Dem Neuen Capitol an der oberen Wilhelmstraße war kein langes Leben beschieden.

Um das Schicksal des Filmpalasts sollte es besser bestellt sein, obwohl sich kein neuer Pächter für das Traditionskino fand. 2001 entschied sich André Lubba, einer der Söhne des Eigentümer-Ehepaares, den Betrieb eigenverantwortlich aus dem Dornröschenschlaf zu erwecken. Seit der Neueröffnung am 11. Oktober 2001 investierte Lubba regelmäßig in Umbauten und technische Neuerungen des altehrwürdigen Lichtspielhauses. Mit dem Atelier wurde ein zweiter, kleiner Saal im Haus geschaffen. Der große Saal verwandelte sich im Laufe der Jahre in ein hochmodernes Kino mit luxuriösem Ambiente.

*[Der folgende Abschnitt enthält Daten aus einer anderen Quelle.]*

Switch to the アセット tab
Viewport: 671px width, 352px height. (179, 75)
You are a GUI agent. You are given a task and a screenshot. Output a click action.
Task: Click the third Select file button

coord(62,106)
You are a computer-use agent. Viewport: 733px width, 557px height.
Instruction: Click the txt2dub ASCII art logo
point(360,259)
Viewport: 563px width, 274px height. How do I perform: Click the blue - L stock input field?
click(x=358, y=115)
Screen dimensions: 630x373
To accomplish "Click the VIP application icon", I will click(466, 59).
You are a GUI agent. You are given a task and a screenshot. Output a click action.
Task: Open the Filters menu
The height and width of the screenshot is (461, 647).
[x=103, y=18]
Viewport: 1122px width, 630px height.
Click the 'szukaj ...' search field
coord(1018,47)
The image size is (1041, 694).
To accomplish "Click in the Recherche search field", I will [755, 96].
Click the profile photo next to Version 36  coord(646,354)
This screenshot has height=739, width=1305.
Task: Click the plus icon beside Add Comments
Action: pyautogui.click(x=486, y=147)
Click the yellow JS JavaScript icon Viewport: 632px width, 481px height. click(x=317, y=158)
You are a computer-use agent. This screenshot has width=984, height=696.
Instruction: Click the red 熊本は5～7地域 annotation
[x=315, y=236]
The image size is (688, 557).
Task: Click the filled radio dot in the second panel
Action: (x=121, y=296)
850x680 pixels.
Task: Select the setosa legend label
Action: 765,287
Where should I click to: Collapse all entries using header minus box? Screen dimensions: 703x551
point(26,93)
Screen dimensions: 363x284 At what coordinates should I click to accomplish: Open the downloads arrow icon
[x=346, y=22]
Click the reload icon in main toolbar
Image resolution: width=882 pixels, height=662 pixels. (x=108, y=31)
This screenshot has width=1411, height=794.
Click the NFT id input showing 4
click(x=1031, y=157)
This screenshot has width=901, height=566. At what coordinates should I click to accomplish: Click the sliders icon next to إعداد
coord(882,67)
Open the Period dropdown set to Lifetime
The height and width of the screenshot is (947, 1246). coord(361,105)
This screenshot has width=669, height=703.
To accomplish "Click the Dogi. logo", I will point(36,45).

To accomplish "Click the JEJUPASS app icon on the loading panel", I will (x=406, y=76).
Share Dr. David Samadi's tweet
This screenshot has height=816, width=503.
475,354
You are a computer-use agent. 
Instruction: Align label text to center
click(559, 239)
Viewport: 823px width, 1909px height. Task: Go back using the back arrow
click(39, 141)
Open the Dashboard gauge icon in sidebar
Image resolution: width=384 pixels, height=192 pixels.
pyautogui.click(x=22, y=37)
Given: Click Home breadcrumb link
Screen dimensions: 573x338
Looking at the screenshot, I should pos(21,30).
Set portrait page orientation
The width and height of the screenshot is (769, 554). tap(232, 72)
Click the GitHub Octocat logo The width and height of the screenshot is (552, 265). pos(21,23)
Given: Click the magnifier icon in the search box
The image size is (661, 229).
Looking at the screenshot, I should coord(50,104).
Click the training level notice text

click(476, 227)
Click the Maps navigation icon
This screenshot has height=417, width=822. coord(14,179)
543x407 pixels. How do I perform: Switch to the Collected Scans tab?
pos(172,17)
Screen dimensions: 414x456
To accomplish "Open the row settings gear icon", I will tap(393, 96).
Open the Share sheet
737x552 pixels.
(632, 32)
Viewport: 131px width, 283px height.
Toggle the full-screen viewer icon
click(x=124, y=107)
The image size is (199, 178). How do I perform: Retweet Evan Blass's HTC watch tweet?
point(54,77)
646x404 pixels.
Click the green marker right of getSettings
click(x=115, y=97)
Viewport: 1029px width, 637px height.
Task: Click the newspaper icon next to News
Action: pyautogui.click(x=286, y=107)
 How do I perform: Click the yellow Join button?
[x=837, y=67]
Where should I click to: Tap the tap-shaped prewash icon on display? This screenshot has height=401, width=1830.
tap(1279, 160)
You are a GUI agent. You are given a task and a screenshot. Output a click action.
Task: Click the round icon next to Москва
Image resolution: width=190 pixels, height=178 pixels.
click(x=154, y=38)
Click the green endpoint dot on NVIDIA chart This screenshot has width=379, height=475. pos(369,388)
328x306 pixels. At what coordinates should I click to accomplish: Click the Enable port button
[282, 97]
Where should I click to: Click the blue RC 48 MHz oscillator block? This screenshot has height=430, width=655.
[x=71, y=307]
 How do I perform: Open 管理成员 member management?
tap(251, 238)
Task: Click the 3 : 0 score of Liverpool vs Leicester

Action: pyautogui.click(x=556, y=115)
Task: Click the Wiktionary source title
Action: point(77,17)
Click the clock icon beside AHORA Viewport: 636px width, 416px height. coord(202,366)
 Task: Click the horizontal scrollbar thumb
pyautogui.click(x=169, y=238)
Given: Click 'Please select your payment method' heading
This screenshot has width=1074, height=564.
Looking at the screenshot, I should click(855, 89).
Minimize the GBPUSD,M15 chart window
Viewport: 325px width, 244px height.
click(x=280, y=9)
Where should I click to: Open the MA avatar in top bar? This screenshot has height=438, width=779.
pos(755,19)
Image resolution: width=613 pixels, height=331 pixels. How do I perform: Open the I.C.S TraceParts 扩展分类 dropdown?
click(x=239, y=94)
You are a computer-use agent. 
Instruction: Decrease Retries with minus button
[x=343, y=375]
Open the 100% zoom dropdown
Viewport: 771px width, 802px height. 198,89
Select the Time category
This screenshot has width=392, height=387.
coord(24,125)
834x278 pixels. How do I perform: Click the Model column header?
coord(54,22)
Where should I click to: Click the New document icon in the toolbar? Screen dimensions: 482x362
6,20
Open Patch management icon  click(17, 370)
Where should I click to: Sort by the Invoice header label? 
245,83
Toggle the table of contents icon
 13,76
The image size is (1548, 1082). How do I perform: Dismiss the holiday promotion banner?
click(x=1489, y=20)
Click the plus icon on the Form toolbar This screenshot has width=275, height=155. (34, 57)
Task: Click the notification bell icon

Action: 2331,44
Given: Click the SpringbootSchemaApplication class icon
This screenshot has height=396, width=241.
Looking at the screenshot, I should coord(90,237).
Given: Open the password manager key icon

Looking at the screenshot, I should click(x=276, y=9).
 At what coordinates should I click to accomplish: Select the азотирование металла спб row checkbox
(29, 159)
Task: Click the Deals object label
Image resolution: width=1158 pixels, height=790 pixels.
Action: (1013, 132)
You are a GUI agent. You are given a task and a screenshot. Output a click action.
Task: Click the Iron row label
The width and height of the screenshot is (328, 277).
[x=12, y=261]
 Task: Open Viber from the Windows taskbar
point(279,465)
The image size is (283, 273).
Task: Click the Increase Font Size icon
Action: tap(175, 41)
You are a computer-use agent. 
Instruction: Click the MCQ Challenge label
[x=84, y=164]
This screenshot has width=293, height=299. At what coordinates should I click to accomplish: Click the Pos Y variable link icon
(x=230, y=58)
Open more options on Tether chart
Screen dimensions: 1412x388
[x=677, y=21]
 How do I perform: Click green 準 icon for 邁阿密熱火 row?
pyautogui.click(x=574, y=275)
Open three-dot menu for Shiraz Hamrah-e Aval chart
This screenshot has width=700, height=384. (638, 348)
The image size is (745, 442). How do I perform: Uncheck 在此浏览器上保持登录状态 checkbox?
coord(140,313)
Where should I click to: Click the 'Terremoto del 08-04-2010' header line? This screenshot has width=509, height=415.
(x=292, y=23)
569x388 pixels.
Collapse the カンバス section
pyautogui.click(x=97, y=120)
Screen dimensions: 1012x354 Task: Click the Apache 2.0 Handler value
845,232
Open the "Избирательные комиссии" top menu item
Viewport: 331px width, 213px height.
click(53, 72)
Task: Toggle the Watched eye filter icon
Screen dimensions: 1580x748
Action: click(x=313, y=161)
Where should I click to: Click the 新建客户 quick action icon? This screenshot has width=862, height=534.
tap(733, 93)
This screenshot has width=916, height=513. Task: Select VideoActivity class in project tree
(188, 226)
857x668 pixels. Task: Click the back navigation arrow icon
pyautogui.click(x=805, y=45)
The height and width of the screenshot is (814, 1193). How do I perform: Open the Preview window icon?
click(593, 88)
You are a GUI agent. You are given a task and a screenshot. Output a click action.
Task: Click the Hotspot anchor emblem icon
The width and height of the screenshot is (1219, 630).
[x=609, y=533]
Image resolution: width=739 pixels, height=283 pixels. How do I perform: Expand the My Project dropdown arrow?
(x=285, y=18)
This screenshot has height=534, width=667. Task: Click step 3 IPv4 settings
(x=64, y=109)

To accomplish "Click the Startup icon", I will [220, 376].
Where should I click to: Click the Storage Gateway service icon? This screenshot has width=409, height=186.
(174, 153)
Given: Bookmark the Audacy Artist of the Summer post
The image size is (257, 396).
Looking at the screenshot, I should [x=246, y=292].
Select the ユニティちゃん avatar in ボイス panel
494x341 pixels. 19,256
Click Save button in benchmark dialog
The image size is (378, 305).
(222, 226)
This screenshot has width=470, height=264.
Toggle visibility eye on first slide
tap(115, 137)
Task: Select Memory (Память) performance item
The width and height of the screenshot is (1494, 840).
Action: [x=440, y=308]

Neue Kinosäle mit alten Namen

André Lubbas Engagement machte den Filmpalast über die Stadtgrenzen hinaus bekannt, sodass dieser mittlerweile überregional als eines der besten deutschen Kinos von sich reden macht. Im November 2018 begannen die Bauarbeiten für eine Erweiterung des Kinos. 2,5 Millionen Euro investiert der Eigentümer, um nach Plänen des Architekten-Duos Kerstin Rinsdorf und Thomas Wagner anzubauen. Insgesamt 300 weitere Plätze sollen die beiden neuen Säle bieten, die aktuell entstehen. Sie werden künftig die Namen historischer Lüdenscheider Kinos tragen.

In einer ersten Version hieß es im obigen Text, dass der Iserlohner Kinokaufmann Robert Schütte das Capitol und den Filmpalast übernommen und später beide Häuser geschlossen habe. Dies war nicht korrekt (Änderung am 30. April).